Et il y aurait encore à écrire sur les non-dits (le dialogue avorté à propos de l'Irak), les ouvertures laissées au spectateur, le rôle de l'écriture, le sublime personnage de l'amie d'Alex (qui lui propose de coucher sur le papier ce qu'il ne peut pas exprimer autrement), la musique (et un hommage discret à pleurer au regretté Elliott Smith)... Sans doute faudra-t-il que Van Sant passe bientôt à autre chose. Pour l'instant, il réalise parfaitement mon désir de cinéma : celui d'un voyage à l'intérieur, d'une grande beauté visuelle.
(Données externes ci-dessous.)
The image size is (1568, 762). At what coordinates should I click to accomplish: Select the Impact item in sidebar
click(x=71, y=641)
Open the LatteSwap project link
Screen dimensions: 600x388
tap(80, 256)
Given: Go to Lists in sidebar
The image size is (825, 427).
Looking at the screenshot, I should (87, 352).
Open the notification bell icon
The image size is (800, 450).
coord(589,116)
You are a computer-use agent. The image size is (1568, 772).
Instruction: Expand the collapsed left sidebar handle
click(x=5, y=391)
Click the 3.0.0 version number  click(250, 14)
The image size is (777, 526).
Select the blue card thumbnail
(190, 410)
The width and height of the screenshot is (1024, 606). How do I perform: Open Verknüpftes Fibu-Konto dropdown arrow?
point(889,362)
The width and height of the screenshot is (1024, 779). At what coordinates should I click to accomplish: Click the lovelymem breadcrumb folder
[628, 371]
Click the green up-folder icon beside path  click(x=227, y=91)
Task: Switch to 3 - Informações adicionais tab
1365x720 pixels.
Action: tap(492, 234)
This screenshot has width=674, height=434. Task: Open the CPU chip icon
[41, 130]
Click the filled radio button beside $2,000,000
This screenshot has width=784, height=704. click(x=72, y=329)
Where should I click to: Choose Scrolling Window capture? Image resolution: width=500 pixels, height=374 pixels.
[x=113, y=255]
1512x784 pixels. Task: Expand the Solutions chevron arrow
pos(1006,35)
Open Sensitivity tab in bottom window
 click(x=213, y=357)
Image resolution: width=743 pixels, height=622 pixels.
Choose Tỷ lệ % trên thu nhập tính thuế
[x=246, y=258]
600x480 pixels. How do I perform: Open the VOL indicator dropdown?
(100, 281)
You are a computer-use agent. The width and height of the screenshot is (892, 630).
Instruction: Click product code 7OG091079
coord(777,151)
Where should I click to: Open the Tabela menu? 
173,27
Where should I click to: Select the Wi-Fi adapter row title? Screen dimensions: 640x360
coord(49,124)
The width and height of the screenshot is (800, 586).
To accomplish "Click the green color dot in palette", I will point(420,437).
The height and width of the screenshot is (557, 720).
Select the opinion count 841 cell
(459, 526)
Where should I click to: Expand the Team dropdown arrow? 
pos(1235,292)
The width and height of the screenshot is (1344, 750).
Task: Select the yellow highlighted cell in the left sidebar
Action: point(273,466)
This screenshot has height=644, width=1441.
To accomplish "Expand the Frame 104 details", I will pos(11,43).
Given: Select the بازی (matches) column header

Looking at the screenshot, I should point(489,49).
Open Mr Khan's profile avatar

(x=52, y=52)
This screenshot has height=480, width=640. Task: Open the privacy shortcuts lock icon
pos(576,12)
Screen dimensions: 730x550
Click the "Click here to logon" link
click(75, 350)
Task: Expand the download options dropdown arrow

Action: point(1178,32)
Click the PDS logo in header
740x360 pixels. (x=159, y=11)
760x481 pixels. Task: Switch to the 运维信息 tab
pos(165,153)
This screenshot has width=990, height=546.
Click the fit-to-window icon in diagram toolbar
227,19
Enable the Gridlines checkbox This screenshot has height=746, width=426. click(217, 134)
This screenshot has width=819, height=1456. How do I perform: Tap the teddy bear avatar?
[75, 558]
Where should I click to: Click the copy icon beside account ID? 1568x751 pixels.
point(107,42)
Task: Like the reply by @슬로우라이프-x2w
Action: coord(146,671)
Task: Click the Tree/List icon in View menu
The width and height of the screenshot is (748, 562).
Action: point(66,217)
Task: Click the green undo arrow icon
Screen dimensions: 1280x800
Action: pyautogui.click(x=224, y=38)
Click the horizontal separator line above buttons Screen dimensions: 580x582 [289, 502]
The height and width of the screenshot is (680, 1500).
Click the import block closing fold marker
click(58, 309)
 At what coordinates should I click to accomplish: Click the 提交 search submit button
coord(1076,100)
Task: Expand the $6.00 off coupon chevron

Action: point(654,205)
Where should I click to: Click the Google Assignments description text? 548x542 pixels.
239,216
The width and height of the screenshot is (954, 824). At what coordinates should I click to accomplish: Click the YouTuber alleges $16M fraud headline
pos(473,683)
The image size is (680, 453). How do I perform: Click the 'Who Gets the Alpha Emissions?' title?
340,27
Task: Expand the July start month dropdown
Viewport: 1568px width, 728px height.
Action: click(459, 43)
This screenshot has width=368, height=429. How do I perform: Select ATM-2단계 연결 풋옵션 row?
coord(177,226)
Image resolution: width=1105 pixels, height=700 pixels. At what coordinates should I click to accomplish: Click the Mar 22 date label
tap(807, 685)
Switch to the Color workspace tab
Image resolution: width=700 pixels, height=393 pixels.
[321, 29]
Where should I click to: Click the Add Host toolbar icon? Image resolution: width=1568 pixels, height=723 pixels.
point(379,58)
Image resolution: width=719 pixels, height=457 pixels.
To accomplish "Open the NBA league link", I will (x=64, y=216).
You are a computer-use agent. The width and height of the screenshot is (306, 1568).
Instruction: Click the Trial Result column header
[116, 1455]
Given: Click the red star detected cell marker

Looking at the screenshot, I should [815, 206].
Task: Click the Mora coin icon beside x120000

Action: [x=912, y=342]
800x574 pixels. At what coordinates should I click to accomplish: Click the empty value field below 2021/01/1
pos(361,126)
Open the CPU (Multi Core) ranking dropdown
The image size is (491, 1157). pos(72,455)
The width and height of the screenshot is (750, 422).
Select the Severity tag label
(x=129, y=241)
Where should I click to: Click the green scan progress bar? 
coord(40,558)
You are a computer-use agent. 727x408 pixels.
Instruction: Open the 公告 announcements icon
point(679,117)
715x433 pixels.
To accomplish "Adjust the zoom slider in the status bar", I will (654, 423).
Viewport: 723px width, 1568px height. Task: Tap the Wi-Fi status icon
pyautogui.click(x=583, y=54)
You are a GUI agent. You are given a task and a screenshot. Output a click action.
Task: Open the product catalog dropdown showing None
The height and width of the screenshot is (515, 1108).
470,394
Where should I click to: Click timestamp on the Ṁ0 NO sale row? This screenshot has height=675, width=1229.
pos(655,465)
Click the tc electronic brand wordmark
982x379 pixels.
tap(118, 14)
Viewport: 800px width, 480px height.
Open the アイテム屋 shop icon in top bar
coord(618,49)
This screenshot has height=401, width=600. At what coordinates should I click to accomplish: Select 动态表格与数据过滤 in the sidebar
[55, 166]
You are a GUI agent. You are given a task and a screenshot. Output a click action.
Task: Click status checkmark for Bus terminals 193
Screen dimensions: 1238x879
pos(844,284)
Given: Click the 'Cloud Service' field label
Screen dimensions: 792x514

PS : Arrivant plusieurs semaines après la bataille, je vous invite à lire d'autres points de vues, sur Matière focale, chez le Dr Orlof, chez Dasola et sur Sounds of the Foehn. Et un beau collage de Joachim.

Photos : Allocine

Commentaires

  • "Faut-il d'abord s'excuser d'aimer Gus van Sant ?" Non. Il ne faut jamais s'excuser d'aimer... pour qui que ce soit.

  • Bien sûr, c'était une façon de parler. Quand Almodovar touche profondément un grand nombre de spectateurs, on dit qu'il a enfin atteint le grand public. Quand c'est Van sant, on dit qu'il est à la mode...
    Plus sérieusement, devant des connaissances moins intensément cinéphiles, il n'y en a qu'une à propos de qui on se sent presque obligé de "s'excuser" d'aimer les films, c'est Catherine Breillat. Mais c'est une toute autre histoire.
    J'en profite pour rajouter à la fin de ce texte un petit lien te concernant, à propos d'une de tes notes sur Van Sant qui m'avait beaucoup plu.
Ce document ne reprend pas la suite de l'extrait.